▶ _Your assignment_: Render every line of the listing below as a Markdown table with the columns "Row" and "Text", numbering the rows consecutively and omitting blank lines.

(Stored listing)
%%
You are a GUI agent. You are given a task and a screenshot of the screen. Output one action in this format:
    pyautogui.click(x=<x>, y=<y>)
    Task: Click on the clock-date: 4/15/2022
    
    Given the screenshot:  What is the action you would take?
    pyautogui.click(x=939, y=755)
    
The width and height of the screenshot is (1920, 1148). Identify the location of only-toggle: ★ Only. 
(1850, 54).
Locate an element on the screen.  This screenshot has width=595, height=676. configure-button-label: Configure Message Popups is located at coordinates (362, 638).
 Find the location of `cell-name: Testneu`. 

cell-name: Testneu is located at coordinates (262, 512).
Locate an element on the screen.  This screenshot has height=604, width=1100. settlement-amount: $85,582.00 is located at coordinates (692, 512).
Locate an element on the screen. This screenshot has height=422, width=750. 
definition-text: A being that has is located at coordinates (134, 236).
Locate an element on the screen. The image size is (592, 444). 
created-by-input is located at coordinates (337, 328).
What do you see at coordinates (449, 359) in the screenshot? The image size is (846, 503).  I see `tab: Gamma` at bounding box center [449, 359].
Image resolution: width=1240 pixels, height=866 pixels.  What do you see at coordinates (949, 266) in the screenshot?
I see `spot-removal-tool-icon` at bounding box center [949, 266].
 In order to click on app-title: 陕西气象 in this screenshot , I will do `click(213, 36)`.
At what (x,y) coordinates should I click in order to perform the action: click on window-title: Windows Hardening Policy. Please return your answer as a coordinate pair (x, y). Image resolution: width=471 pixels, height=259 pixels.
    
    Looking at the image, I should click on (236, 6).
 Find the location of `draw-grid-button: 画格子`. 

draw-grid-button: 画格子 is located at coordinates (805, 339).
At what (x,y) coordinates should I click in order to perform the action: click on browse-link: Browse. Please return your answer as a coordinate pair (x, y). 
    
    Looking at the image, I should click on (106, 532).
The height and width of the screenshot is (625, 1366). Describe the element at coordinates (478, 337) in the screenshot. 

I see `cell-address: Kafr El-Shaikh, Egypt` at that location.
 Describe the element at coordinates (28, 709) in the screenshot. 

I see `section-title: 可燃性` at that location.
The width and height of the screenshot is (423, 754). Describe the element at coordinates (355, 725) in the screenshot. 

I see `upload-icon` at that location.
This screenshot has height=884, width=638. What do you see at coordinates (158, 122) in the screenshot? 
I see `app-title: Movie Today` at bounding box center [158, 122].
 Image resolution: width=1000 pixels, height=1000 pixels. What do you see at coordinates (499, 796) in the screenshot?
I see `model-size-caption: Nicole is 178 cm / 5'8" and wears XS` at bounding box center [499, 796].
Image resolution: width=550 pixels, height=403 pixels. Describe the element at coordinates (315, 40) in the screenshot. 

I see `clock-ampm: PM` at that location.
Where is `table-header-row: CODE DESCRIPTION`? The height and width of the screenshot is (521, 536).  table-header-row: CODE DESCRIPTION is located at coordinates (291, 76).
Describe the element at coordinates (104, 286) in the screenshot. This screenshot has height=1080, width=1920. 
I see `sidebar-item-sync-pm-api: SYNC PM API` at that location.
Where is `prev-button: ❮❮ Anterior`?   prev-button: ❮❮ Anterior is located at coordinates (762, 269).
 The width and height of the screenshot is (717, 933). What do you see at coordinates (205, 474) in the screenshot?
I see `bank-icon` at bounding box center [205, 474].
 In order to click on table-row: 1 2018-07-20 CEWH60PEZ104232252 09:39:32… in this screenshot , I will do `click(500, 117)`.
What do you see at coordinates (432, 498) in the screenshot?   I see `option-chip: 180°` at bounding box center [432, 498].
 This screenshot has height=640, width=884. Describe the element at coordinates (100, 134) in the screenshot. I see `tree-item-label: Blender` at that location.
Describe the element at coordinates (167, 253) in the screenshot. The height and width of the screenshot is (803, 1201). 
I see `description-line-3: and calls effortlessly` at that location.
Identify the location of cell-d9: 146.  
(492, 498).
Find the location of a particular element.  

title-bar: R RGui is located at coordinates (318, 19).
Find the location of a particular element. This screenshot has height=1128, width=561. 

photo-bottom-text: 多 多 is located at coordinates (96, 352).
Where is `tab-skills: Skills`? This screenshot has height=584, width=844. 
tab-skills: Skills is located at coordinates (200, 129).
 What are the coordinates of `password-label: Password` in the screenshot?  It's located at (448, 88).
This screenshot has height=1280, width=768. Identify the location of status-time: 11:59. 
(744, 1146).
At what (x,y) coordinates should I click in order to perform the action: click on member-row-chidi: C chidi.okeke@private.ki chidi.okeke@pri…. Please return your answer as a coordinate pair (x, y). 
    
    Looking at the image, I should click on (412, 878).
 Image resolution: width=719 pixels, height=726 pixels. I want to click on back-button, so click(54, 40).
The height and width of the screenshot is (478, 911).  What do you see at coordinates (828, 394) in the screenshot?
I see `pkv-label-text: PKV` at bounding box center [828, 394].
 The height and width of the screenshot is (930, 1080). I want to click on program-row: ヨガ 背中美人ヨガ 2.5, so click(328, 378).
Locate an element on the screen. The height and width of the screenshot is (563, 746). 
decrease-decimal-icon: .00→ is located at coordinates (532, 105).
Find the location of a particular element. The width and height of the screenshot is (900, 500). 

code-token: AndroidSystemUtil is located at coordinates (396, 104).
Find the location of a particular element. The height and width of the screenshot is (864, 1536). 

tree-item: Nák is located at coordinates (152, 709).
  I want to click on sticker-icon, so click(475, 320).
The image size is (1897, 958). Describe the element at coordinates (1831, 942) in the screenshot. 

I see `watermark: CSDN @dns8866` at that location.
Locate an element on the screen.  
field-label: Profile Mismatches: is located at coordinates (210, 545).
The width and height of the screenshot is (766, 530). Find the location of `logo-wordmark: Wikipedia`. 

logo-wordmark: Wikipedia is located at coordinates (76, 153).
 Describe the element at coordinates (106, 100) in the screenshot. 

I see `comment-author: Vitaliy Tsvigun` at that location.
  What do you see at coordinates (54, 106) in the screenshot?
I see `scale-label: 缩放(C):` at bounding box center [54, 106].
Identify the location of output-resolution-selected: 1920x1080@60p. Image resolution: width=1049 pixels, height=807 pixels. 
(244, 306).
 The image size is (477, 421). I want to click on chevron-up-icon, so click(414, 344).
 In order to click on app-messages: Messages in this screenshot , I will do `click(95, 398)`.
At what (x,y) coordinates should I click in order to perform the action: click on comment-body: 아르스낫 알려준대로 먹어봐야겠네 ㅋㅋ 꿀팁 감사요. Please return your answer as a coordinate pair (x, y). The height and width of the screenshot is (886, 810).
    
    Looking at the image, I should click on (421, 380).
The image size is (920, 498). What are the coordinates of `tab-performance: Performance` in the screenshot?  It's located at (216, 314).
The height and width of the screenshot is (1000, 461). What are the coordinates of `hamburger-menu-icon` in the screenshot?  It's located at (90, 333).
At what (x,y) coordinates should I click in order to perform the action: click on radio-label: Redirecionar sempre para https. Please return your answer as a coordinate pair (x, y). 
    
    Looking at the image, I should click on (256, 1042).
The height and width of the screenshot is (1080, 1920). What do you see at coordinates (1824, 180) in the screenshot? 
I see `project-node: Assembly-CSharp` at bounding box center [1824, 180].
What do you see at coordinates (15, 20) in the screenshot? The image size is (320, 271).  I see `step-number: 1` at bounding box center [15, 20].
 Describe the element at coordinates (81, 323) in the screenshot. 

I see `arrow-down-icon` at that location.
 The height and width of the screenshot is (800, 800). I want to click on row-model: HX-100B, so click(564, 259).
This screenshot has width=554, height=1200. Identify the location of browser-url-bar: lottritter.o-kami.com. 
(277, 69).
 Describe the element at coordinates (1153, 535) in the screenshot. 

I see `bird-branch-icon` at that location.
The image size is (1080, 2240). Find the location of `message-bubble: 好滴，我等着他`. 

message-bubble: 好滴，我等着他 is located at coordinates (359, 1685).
%%
▶ _Your response_:
| Row | Text |
|---|---|
| 1 | You are a GUI agent. You are given a task and a screenshot of the screen. Output one action in this format: |
| 2 |     pyautogui.click(x=<x>, y=<y>) |
| 3 |     Task: Click on the clock-date: 4/15/2022 |
| 4 |     Given the screenshot:  What is the action you would take? |
| 5 |     pyautogui.click(x=939, y=755) |
| 6 | The width and height of the screenshot is (1920, 1148). Identify the location of only-toggle: ★ Only.  |
| 7 | (1850, 54). |
| 8 | Locate an element on the screen.  This screenshot has width=595, height=676. configure-button-label: Configure Message Popups is located at coordinates (362, 638). |
| 9 |  Find the location of `cell-name: Testneu`.  |
| 10 | cell-name: Testneu is located at coordinates (262, 512). |
| 11 | Locate an element on the screen.  This screenshot has height=604, width=1100. settlement-amount: $85,582.00 is located at coordinates (692, 512). |
| 12 | Locate an element on the screen. This screenshot has height=422, width=750.  |
| 13 | definition-text: A being that has is located at coordinates (134, 236). |
| 14 | Locate an element on the screen. The image size is (592, 444).  |
| 15 | created-by-input is located at coordinates (337, 328). |
| 16 | What do you see at coordinates (449, 359) in the screenshot? The image size is (846, 503).  I see `tab: Gamma` at bounding box center [449, 359]. |
| 17 | Image resolution: width=1240 pixels, height=866 pixels.  What do you see at coordinates (949, 266) in the screenshot? |
| 18 | I see `spot-removal-tool-icon` at bounding box center [949, 266]. |
| 19 |  In order to click on app-title: 陕西气象 in this screenshot , I will do `click(213, 36)`. |
| 20 | At what (x,y) coordinates should I click in order to perform the action: click on window-title: Windows Hardening Policy. Please return your answer as a coordinate pair (x, y). Image resolution: width=471 pixels, height=259 pixels. |
| 21 |     Looking at the image, I should click on (236, 6). |
| 22 |  Find the location of `draw-grid-button: 画格子`.  |
| 23 | draw-grid-button: 画格子 is located at coordinates (805, 339). |
| 24 | At what (x,y) coordinates should I click in order to perform the action: click on browse-link: Browse. Please return your answer as a coordinate pair (x, y).  |
| 25 |     Looking at the image, I should click on (106, 532). |
| 26 | The height and width of the screenshot is (625, 1366). Describe the element at coordinates (478, 337) in the screenshot.  |
| 27 | I see `cell-address: Kafr El-Shaikh, Egypt` at that location. |
| 28 |  Describe the element at coordinates (28, 709) in the screenshot.  |
| 29 | I see `section-title: 可燃性` at that location. |
| 30 | The width and height of the screenshot is (423, 754). Describe the element at coordinates (355, 725) in the screenshot.  |
| 31 | I see `upload-icon` at that location. |
| 32 | This screenshot has height=884, width=638. What do you see at coordinates (158, 122) in the screenshot?  |
| 33 | I see `app-title: Movie Today` at bounding box center [158, 122]. |
| 34 |  Image resolution: width=1000 pixels, height=1000 pixels. What do you see at coordinates (499, 796) in the screenshot? |
| 35 | I see `model-size-caption: Nicole is 178 cm / 5'8" and wears XS` at bounding box center [499, 796]. |
| 36 | Image resolution: width=550 pixels, height=403 pixels. Describe the element at coordinates (315, 40) in the screenshot.  |
| 37 | I see `clock-ampm: PM` at that location. |
| 38 | Where is `table-header-row: CODE DESCRIPTION`? The height and width of the screenshot is (521, 536).  table-header-row: CODE DESCRIPTION is located at coordinates (291, 76). |
| 39 | Describe the element at coordinates (104, 286) in the screenshot. This screenshot has height=1080, width=1920.  |
| 40 | I see `sidebar-item-sync-pm-api: SYNC PM API` at that location. |
| 41 | Where is `prev-button: ❮❮ Anterior`?   prev-button: ❮❮ Anterior is located at coordinates (762, 269). |
| 42 |  The width and height of the screenshot is (717, 933). What do you see at coordinates (205, 474) in the screenshot? |
| 43 | I see `bank-icon` at bounding box center [205, 474]. |
| 44 |  In order to click on table-row: 1 2018-07-20 CEWH60PEZ104232252 09:39:32… in this screenshot , I will do `click(500, 117)`. |
| 45 | What do you see at coordinates (432, 498) in the screenshot?   I see `option-chip: 180°` at bounding box center [432, 498]. |
| 46 |  This screenshot has height=640, width=884. Describe the element at coordinates (100, 134) in the screenshot. I see `tree-item-label: Blender` at that location. |
| 47 | Describe the element at coordinates (167, 253) in the screenshot. The height and width of the screenshot is (803, 1201).  |
| 48 | I see `description-line-3: and calls effortlessly` at that location. |
| 49 | Identify the location of cell-d9: 146.   |
| 50 | (492, 498). |
| 51 | Find the location of a particular element.   |
| 52 | title-bar: R RGui is located at coordinates (318, 19). |
| 53 | Find the location of a particular element. This screenshot has height=1128, width=561.  |
| 54 | photo-bottom-text: 多 多 is located at coordinates (96, 352). |
| 55 | Where is `tab-skills: Skills`? This screenshot has height=584, width=844.  |
| 56 | tab-skills: Skills is located at coordinates (200, 129). |
| 57 |  What are the coordinates of `password-label: Password` in the screenshot?  It's located at (448, 88). |
| 58 | This screenshot has height=1280, width=768. Identify the location of status-time: 11:59.  |
| 59 | (744, 1146). |
| 60 | At what (x,y) coordinates should I click in order to perform the action: click on member-row-chidi: C chidi.okeke@private.ki chidi.okeke@pri…. Please return your answer as a coordinate pair (x, y).  |
| 61 |     Looking at the image, I should click on (412, 878). |
| 62 |  Image resolution: width=719 pixels, height=726 pixels. I want to click on back-button, so click(54, 40). |
| 63 | The height and width of the screenshot is (478, 911).  What do you see at coordinates (828, 394) in the screenshot? |
| 64 | I see `pkv-label-text: PKV` at bounding box center [828, 394]. |
| 65 |  The height and width of the screenshot is (930, 1080). I want to click on program-row: ヨガ 背中美人ヨガ 2.5, so click(328, 378). |
| 66 | Locate an element on the screen. The height and width of the screenshot is (563, 746).  |
| 67 | decrease-decimal-icon: .00→ is located at coordinates (532, 105). |
| 68 | Find the location of a particular element. The width and height of the screenshot is (900, 500).  |
| 69 | code-token: AndroidSystemUtil is located at coordinates (396, 104). |
| 70 | Find the location of a particular element. The height and width of the screenshot is (864, 1536).  |
| 71 | tree-item: Nák is located at coordinates (152, 709). |
| 72 |   I want to click on sticker-icon, so click(475, 320). |
| 73 | The image size is (1897, 958). Describe the element at coordinates (1831, 942) in the screenshot.  |
| 74 | I see `watermark: CSDN @dns8866` at that location. |
| 75 | Locate an element on the screen.   |
| 76 | field-label: Profile Mismatches: is located at coordinates (210, 545). |
| 77 | The width and height of the screenshot is (766, 530). Find the location of `logo-wordmark: Wikipedia`.  |
| 78 | logo-wordmark: Wikipedia is located at coordinates (76, 153). |
| 79 |  Describe the element at coordinates (106, 100) in the screenshot.  |
| 80 | I see `comment-author: Vitaliy Tsvigun` at that location. |
| 81 |   What do you see at coordinates (54, 106) in the screenshot? |
| 82 | I see `scale-label: 缩放(C):` at bounding box center [54, 106]. |
| 83 | Identify the location of output-resolution-selected: 1920x1080@60p. Image resolution: width=1049 pixels, height=807 pixels.  |
| 84 | (244, 306). |
| 85 |  The image size is (477, 421). I want to click on chevron-up-icon, so click(414, 344). |
| 86 |  In order to click on app-messages: Messages in this screenshot , I will do `click(95, 398)`. |
| 87 | At what (x,y) coordinates should I click in order to perform the action: click on comment-body: 아르스낫 알려준대로 먹어봐야겠네 ㅋㅋ 꿀팁 감사요. Please return your answer as a coordinate pair (x, y). The height and width of the screenshot is (886, 810). |
| 88 |     Looking at the image, I should click on (421, 380). |
| 89 | The image size is (920, 498). What are the coordinates of `tab-performance: Performance` in the screenshot?  It's located at (216, 314). |
| 90 | The height and width of the screenshot is (1000, 461). What are the coordinates of `hamburger-menu-icon` in the screenshot?  It's located at (90, 333). |
| 91 | At what (x,y) coordinates should I click in order to perform the action: click on radio-label: Redirecionar sempre para https. Please return your answer as a coordinate pair (x, y).  |
| 92 |     Looking at the image, I should click on (256, 1042). |
| 93 | The height and width of the screenshot is (1080, 1920). What do you see at coordinates (1824, 180) in the screenshot?  |
| 94 | I see `project-node: Assembly-CSharp` at bounding box center [1824, 180]. |
| 95 | What do you see at coordinates (15, 20) in the screenshot? The image size is (320, 271).  I see `step-number: 1` at bounding box center [15, 20]. |
| 96 |  Describe the element at coordinates (81, 323) in the screenshot.  |
| 97 | I see `arrow-down-icon` at that location. |
| 98 |  The height and width of the screenshot is (800, 800). I want to click on row-model: HX-100B, so click(564, 259). |
| 99 | This screenshot has width=554, height=1200. Identify the location of browser-url-bar: lottritter.o-kami.com.  |
| 100 | (277, 69). |
| 101 |  Describe the element at coordinates (1153, 535) in the screenshot.  |
| 102 | I see `bird-branch-icon` at that location. |
| 103 | The image size is (1080, 2240). Find the location of `message-bubble: 好滴，我等着他`.  |
| 104 | message-bubble: 好滴，我等着他 is located at coordinates (359, 1685). |